Recorded data:
━━━━━━━━

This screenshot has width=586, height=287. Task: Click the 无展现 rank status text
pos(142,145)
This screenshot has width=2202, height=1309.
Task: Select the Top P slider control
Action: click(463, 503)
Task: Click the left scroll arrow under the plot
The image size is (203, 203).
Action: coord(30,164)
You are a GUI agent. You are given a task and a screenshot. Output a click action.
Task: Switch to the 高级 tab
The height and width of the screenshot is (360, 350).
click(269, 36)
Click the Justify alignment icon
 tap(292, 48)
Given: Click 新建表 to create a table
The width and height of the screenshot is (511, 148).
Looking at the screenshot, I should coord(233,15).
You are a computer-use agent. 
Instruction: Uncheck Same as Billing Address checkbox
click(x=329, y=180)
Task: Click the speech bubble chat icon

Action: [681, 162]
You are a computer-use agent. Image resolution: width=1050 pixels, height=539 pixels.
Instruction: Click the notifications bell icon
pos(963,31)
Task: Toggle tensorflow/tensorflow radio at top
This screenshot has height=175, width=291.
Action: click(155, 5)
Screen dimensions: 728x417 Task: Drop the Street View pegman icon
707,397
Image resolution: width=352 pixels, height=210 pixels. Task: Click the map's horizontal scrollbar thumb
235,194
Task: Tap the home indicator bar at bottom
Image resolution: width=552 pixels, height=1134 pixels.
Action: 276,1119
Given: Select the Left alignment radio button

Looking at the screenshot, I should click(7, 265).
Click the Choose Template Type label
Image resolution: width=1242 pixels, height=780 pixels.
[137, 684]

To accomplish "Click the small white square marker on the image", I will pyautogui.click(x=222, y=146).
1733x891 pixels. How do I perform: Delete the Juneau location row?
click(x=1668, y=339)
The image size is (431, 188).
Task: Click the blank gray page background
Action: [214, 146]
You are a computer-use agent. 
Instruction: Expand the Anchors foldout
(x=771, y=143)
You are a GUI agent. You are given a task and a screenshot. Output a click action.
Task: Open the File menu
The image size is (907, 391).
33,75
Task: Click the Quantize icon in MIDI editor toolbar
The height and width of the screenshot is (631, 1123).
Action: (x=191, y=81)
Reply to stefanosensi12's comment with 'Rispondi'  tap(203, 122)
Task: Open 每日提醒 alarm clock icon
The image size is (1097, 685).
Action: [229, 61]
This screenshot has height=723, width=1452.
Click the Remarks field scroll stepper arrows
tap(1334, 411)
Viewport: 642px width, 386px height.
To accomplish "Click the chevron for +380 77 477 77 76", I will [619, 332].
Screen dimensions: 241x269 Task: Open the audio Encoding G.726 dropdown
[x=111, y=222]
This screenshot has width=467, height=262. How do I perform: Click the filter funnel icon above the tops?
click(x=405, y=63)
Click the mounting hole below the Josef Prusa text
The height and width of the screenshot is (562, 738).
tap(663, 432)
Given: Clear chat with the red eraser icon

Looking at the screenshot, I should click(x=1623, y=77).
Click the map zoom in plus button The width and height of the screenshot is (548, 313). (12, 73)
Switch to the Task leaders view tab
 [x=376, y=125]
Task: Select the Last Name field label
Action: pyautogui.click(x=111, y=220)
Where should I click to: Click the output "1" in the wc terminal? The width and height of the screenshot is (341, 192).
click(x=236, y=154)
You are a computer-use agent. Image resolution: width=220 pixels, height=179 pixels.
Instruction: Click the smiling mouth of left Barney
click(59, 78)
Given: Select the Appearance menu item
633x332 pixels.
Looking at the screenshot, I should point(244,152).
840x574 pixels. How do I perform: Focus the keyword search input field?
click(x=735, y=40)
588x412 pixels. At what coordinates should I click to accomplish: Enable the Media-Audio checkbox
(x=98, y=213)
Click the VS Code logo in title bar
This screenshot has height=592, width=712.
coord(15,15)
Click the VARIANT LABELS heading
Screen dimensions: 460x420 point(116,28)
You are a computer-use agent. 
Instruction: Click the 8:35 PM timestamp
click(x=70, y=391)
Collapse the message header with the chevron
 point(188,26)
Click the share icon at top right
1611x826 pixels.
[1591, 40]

━━━━━━━━

Problem description: Your output should be an exact copy of every line from the one containing "Given: Select the Appearance menu item" through the end of the records.

Task solution:
Given: Select the Appearance menu item
633x332 pixels.
Looking at the screenshot, I should point(244,152).
840x574 pixels. How do I perform: Focus the keyword search input field?
click(x=735, y=40)
588x412 pixels. At what coordinates should I click to accomplish: Enable the Media-Audio checkbox
(x=98, y=213)
Click the VS Code logo in title bar
This screenshot has height=592, width=712.
coord(15,15)
Click the VARIANT LABELS heading
Screen dimensions: 460x420 point(116,28)
You are a computer-use agent. 
Instruction: Click the 8:35 PM timestamp
click(x=70, y=391)
Collapse the message header with the chevron
 point(188,26)
Click the share icon at top right
1611x826 pixels.
[1591, 40]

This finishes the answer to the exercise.